American Journal of Obstetrics and Gynecology 161(2): 313-318
The mechanisms responsible for the onset and progression of preterm labor are poorly understood. In the present study a total of 115 amniotic fluid specimens were analyzed for a lipid that has not previously been detected in amniotic fluid. This glycolipid was identified as ceramide lactoside. It was found in two-dimensional thin-layer chromatograms for evaluation of lung maturity and quantified by gas chromatography. Ceramide lactoside concentrations in amniotic fluid were low in spontaneous labor at term (1.7 .+-. 0.7 nmol/ml) and in pregnancies that were not associated with spontaneous preterm labor (1.4 .+-. 0.6 nmol/ml). The concentrations were high in chorioamnionitis with signs of infection (11.8 .+-. 5.8 nmol/ml) and in preterm labor without clinical signs of chorioamnionitis (5.4 .+-. 4.0 nmol/ml).

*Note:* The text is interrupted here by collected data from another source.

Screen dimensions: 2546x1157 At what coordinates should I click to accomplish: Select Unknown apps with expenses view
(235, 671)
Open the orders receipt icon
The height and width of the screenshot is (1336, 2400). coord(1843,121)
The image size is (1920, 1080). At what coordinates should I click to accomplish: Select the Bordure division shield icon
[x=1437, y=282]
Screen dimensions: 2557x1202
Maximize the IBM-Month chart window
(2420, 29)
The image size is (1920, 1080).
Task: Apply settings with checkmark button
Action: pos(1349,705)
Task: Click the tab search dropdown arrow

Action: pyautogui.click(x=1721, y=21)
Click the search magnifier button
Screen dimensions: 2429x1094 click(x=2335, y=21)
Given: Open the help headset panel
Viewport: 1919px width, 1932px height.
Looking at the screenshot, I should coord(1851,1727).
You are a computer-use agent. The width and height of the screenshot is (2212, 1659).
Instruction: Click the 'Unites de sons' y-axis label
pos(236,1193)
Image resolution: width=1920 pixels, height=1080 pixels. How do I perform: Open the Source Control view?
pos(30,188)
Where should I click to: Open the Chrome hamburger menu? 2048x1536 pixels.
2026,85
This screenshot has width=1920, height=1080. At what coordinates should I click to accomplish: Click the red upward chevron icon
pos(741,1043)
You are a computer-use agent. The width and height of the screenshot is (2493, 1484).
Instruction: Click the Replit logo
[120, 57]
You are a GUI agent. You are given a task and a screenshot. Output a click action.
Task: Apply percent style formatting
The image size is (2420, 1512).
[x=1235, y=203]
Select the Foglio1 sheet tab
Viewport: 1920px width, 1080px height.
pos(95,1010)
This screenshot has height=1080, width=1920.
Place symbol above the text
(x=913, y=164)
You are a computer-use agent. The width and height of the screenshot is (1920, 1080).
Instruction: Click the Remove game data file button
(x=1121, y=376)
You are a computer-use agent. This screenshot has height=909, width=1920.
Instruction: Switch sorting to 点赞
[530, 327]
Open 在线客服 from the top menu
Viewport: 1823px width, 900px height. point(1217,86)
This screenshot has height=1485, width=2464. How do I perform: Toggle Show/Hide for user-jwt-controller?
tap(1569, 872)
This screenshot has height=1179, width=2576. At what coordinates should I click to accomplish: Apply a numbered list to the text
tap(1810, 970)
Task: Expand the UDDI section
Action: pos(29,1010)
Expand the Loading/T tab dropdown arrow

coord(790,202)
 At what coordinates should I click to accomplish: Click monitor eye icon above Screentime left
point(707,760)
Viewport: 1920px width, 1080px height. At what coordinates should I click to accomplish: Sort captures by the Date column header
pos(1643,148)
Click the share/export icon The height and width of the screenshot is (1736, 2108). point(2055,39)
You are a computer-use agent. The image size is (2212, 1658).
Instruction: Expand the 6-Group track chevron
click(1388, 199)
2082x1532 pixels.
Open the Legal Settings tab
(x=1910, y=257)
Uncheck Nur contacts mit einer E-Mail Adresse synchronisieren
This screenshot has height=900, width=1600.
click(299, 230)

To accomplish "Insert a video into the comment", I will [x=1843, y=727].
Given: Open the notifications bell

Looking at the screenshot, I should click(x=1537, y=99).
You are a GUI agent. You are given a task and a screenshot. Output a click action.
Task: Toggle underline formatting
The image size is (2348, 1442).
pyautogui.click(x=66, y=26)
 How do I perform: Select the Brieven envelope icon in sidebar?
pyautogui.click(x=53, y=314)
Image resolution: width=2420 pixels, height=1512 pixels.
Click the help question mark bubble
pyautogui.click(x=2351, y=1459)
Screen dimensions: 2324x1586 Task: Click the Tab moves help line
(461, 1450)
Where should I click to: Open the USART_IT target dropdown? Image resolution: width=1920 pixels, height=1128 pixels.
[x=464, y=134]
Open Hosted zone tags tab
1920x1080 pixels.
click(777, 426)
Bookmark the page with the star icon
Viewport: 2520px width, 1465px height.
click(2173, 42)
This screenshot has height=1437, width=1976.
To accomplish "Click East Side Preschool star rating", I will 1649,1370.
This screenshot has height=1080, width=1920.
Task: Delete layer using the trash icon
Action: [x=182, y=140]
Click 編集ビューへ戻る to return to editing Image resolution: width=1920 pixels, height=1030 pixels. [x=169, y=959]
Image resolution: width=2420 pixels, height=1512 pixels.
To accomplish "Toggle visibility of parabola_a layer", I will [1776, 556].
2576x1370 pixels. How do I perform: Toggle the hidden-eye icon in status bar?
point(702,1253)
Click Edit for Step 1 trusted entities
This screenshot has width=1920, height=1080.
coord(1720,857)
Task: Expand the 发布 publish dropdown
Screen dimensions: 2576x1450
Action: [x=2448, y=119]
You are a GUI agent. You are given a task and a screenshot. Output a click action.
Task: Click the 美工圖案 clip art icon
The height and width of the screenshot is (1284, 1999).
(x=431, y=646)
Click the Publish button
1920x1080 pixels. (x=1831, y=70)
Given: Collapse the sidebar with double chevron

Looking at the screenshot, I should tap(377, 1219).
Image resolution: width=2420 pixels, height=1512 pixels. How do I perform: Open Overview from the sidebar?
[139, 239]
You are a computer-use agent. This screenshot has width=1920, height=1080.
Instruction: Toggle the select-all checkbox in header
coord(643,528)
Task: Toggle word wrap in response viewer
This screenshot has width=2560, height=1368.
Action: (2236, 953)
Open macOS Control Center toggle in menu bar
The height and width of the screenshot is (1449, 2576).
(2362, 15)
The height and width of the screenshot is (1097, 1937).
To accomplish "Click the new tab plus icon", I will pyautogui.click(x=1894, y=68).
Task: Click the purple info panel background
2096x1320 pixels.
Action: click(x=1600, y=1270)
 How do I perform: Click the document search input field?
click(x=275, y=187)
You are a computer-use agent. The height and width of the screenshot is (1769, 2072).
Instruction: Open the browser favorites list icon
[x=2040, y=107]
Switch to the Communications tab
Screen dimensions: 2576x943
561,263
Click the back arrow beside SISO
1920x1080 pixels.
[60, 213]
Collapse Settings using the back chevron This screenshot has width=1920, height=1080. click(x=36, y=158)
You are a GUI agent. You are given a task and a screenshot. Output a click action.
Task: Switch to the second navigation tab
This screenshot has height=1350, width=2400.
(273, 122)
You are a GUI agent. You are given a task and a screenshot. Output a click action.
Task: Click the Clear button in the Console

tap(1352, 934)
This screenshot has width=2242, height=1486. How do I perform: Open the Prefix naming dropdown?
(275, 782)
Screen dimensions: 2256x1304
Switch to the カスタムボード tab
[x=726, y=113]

A high ceramide lactoside (.gtoreq. 5 nmol/ml) predicted chorioamnionitis with signs of infection at a sensitivity and a specificity of 94% and 95%, respectively. A moderately high ceramide lactoside concentration (.gtoreq. 2.5 nmol/ml) predicted spontaneous preterm labor: sensitivity, 82%; specificity, 95%. Little, if any, ceramide lactoside was present in urine, vernix, normal fetal membranes, or lung effluent, whereas this glycolipid was present in large amounts in granulocytes and in inflamed fetal membranes. We propose that phagocytosing granulocytes release ceramide lactoside into amniotic fluid.